What you have to do:
Retrieve all lines below that have the string "icon".

[Pixel coordinate grounding data]
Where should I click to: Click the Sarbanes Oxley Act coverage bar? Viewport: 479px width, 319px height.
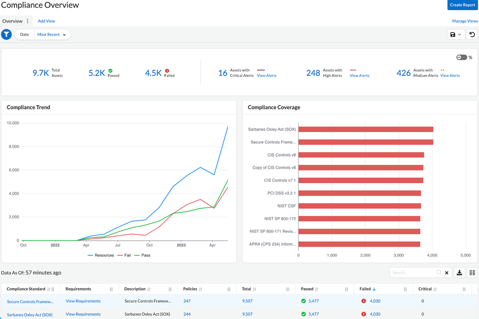[x=365, y=129]
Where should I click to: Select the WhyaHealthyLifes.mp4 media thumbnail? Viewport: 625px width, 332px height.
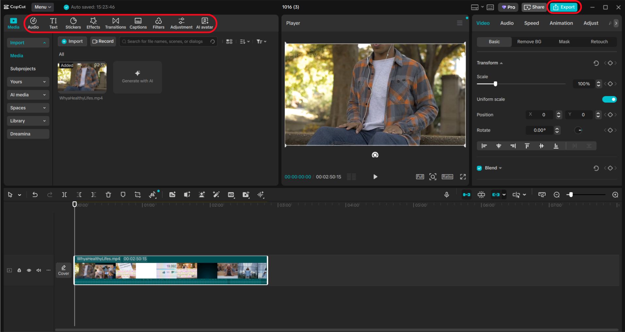click(82, 78)

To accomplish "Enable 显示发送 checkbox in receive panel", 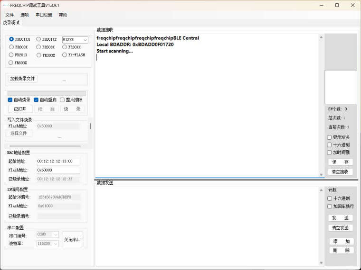I will [330, 137].
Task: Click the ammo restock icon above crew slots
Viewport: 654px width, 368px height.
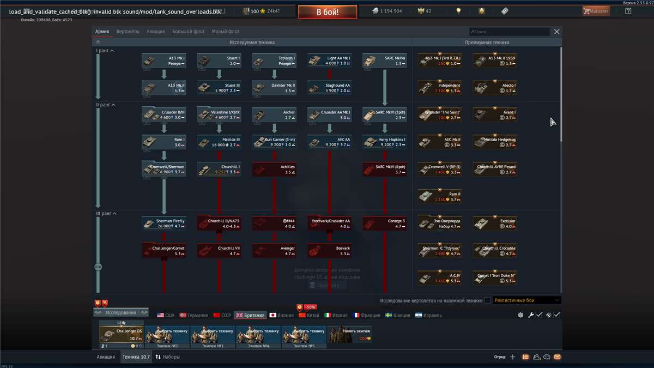Action: tap(549, 315)
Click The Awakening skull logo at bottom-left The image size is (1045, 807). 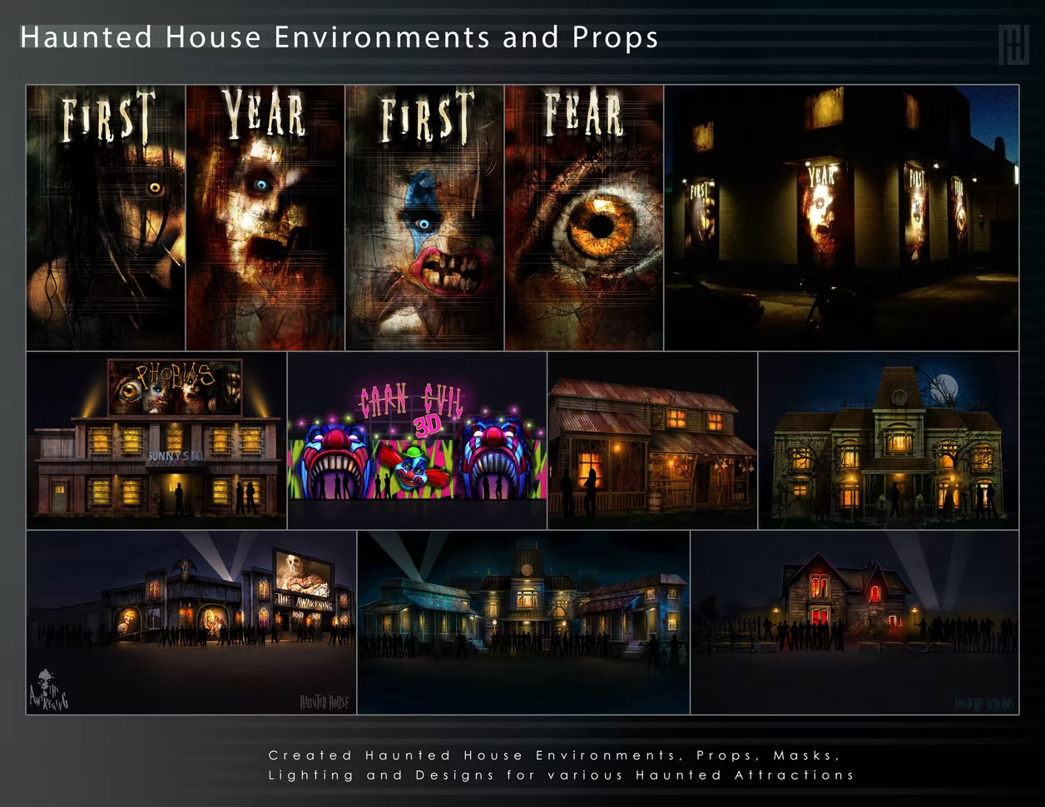pos(49,688)
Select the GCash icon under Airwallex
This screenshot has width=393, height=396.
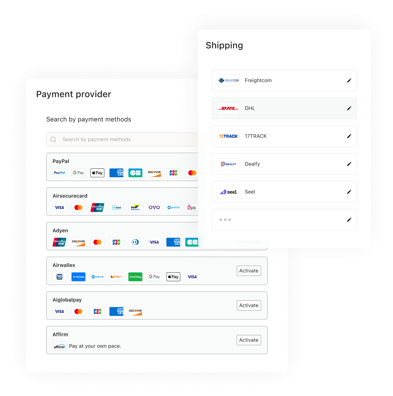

Exercise answer:
Task: Click the ammo restock icon above crew slots
Select the GCash icon under Airwallex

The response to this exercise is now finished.